- Born: Vardan Vardanovich Kushnir 22 November 1969 Armenia
- Died: 24 July 2005 (aged 35) Moscow
- Cause of death: Bludgeoning
- Occupation: Spammer

= Vardan Kushnir =

Armenian spammer (1969–2005)

Vardan Vardanovich Kushnir (22 November 1969 – 24 July 2005) was a notorious spammer of Armenian-Jewish descent who ran the American Language Center (ALC) and who is believed to have spammed the entire population of Russian-language Internet users with ads for his language courses. Kushnir was murdered in 2005.

==Career==
According to some estimates, his ads reached 25 million users at his peak, between 2003 and 2004. Although only Muscovites were eligible to sign up, the ads went to many other countries, including Ukraine, the United States and Israel.

Over the course of 2004, his output began to fall. He was almost completely forced off public email systems and resorted instead to using pager network ICQ.

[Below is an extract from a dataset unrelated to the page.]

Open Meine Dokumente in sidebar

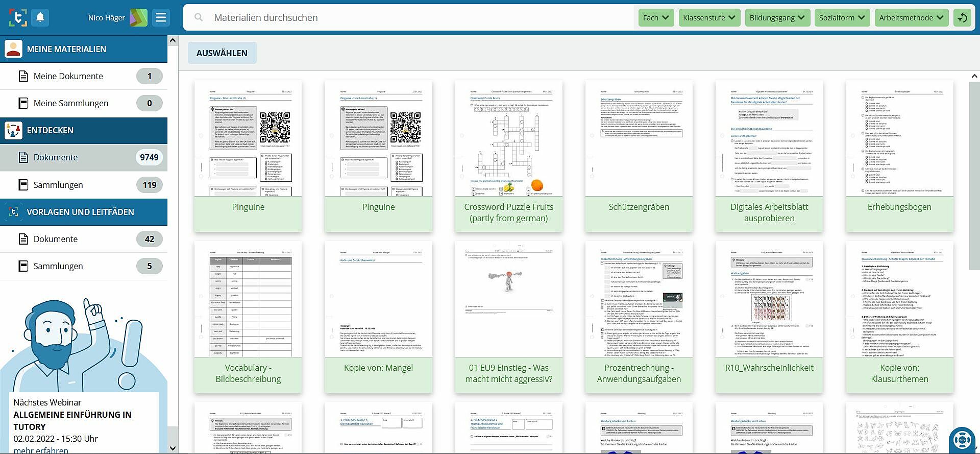tap(68, 76)
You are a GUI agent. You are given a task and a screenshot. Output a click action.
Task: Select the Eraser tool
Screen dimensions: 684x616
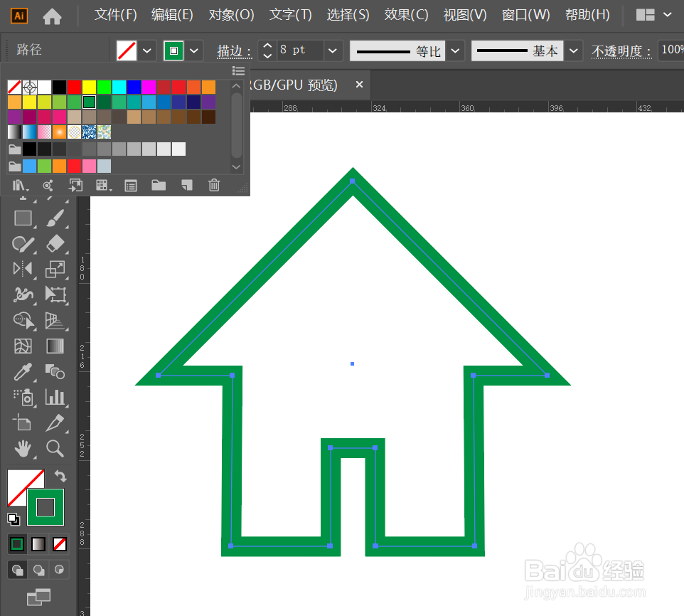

Public opprobrium against him was so great that his personal information was widely posted throughout the internet. The country's deputy minister of communications, Andrey Korotkov, recorded a message urging Kushnir to stop what he was doing, and Golden Telecom, one of the country's larger Internet service providers, set up a computer that dialed ALC's telephone numbers continuously, playing Korotkov's message. The company's website also became the target of DDOS attacks, and its phone numbers were posted anywhere and everywhere on the Russian-language web, as contacts for anything from sex to cheap real estate.

During 2002-2005, Kushnir and his company attempted to use RiNet ISP for connectivity, but was turned away numerous times and finally managed to connect via a neighborhood SOHO-styled company. It is worth noting that Kushnir did not send E-mail spam directly from his connection.

A lawyer named Anton Sergo filed a complaint with the Antitrust Authority which oversees advertising in Russia. Kushnir, at first, snubbed the hearings until proceedings were started against him for noncompliance. He finally showed up and said he had no idea who was sending the ads. The complaint was dismissed.

Legal sanctions against him weren't limited to Russia. In April 2001, the state of Kansas ordered him and an associate, Florida resident Michael Walker, to stop their spam-promotion of stock in Sophim Inc. on the grounds that not only was Sophim not registered at the time, but neither he nor Walker were licensed brokers.

Those who knew him attributed his spamming, which his ALC partner disapproved of and which did not really generate much business for the center, to megalomania: "He only did it because he was obsessed with it. He wanted to be somebody, to be recognized somehow. So he way overdid it."

According to former employees, he was strongly influenced by Scientology and made hiring decisions based on the results of a 400-item questionnaire derived from a Scientology text.

==Death==
On Sunday July 24, 2005, Kushnir was killed in the three-room apartment he shared with his mother on Sadovaya-Karetnaya Street in central Moscow. An autopsy determined that he had died after suffering repeated blows to the head. According to police, his apartment and personal belongings had been ransacked. They did not believe the killing was related to his spamming. Traces of a strong tranquilizer were found in a glass, so investigators theorize it was merely a robbery gone bad.

Lending credence to this theory, he was last seen alive as he was leaving the Hungry Duck in the company of three women who may have administered the fatal beating when he woke prematurely from his spiked drink.

The Russian media could scarcely conceal their glee at Kushnir's death, since his spam overloaded many of the country's inboxes. His spam, and others, had also led to many servers blocking all emails from the .ru domain, hindering Russian users' ability to connect with the rest of the world. While he was not the sole source of Russia's spam problem, he personified it to many both within and outside Russia.

In August 2005, Russian media reported the Moscow criminal investigation directorate detained four people it claimed were involved in the homicide. The four claim Kushnir made sexual advances to one of them, a 15-year-old girl, then threatened another in the group who came to her defense. The latter then claimed to have struck Kushnir on the head in self-defense.